= Objective =
Copy out every line of the records below word for word, but leave out the pictures.

── Task inputs

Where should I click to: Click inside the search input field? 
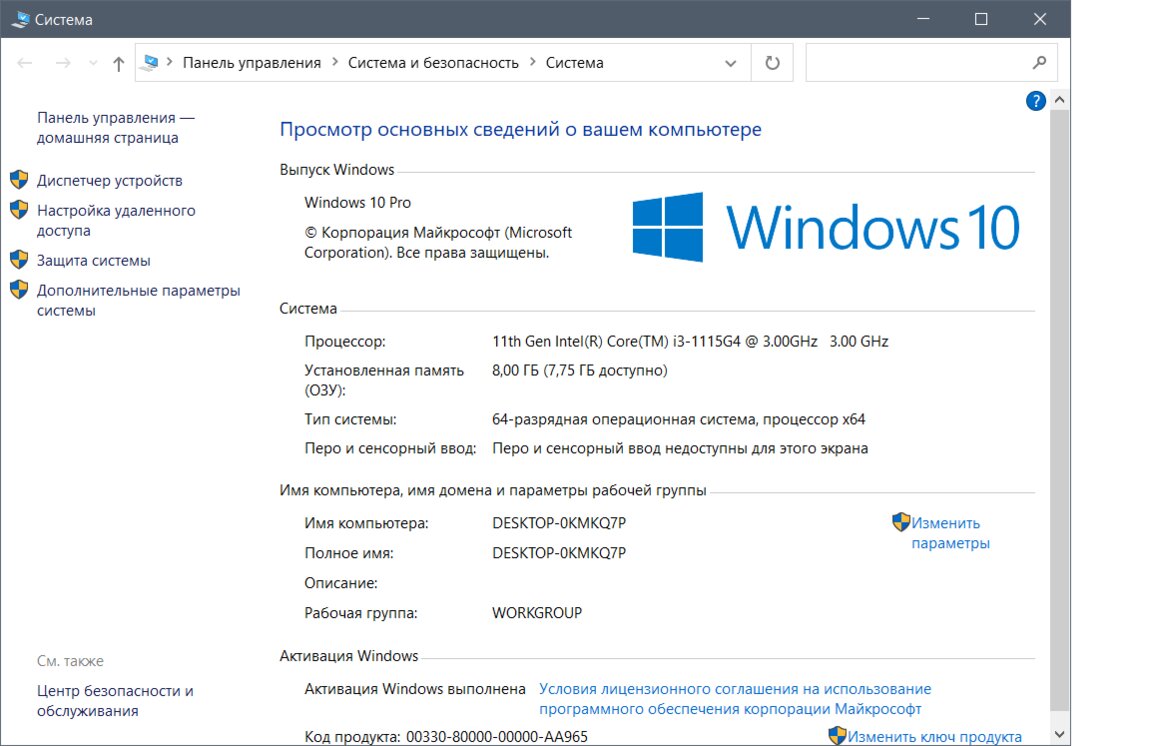915,63
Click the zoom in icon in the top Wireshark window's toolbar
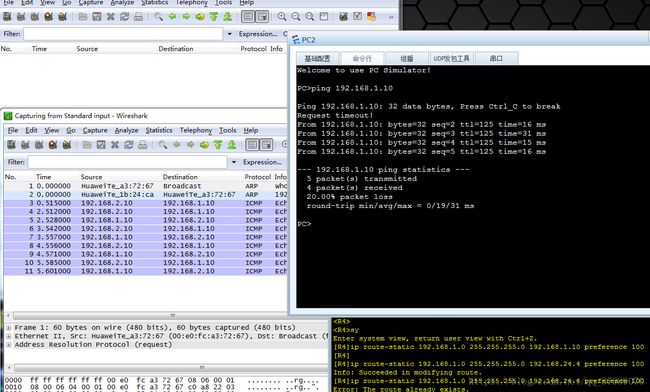The image size is (650, 392). (x=282, y=17)
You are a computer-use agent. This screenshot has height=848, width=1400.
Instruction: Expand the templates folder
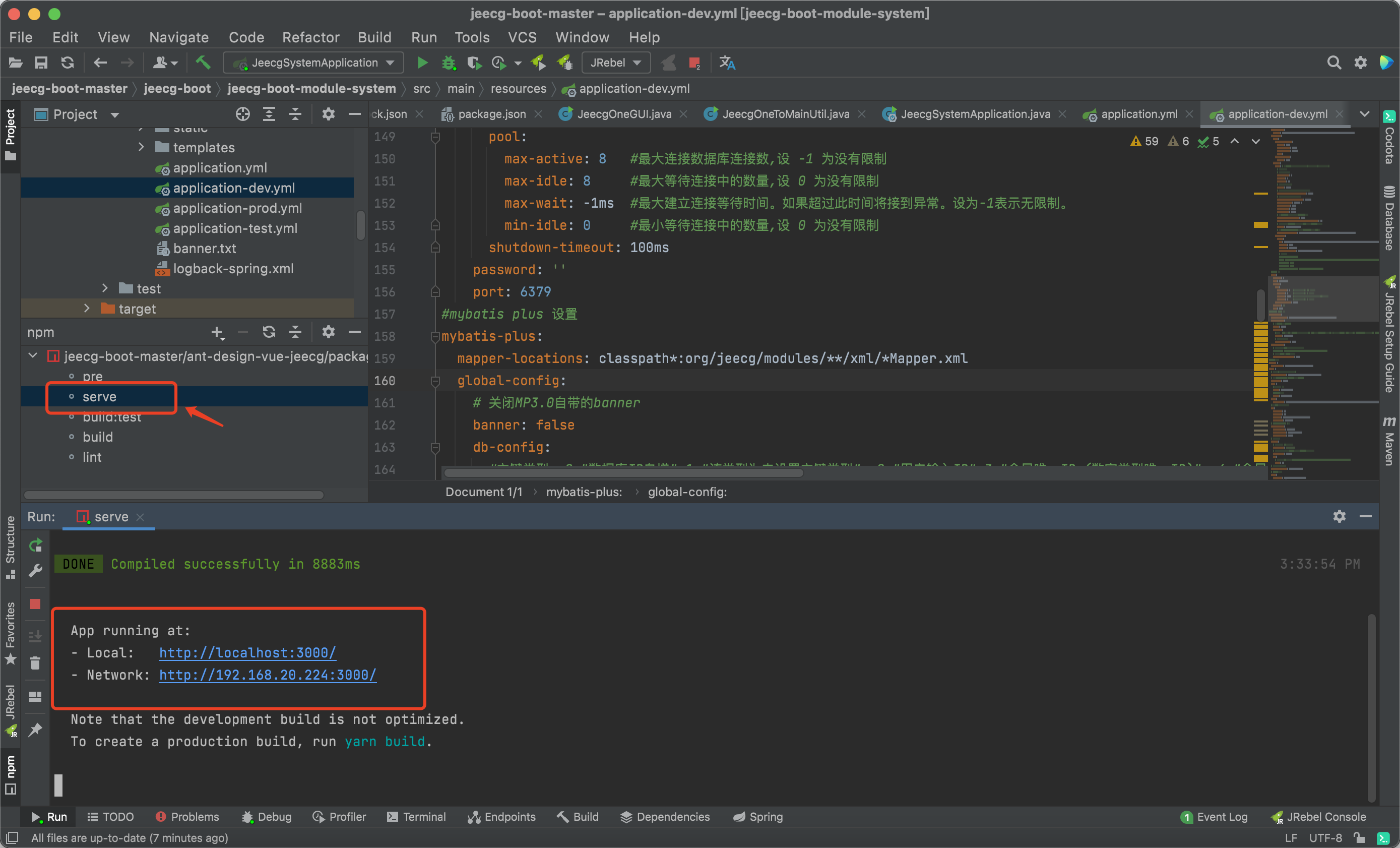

────

= Exercise response =
Where should I click to: Click inside the search input field? 
915,63
Click the zoom in icon in the top Wireshark window's toolbar
The image size is (650, 392). (x=282, y=17)
You are a computer-use agent. This screenshot has height=848, width=1400.
Instruction: Expand the templates folder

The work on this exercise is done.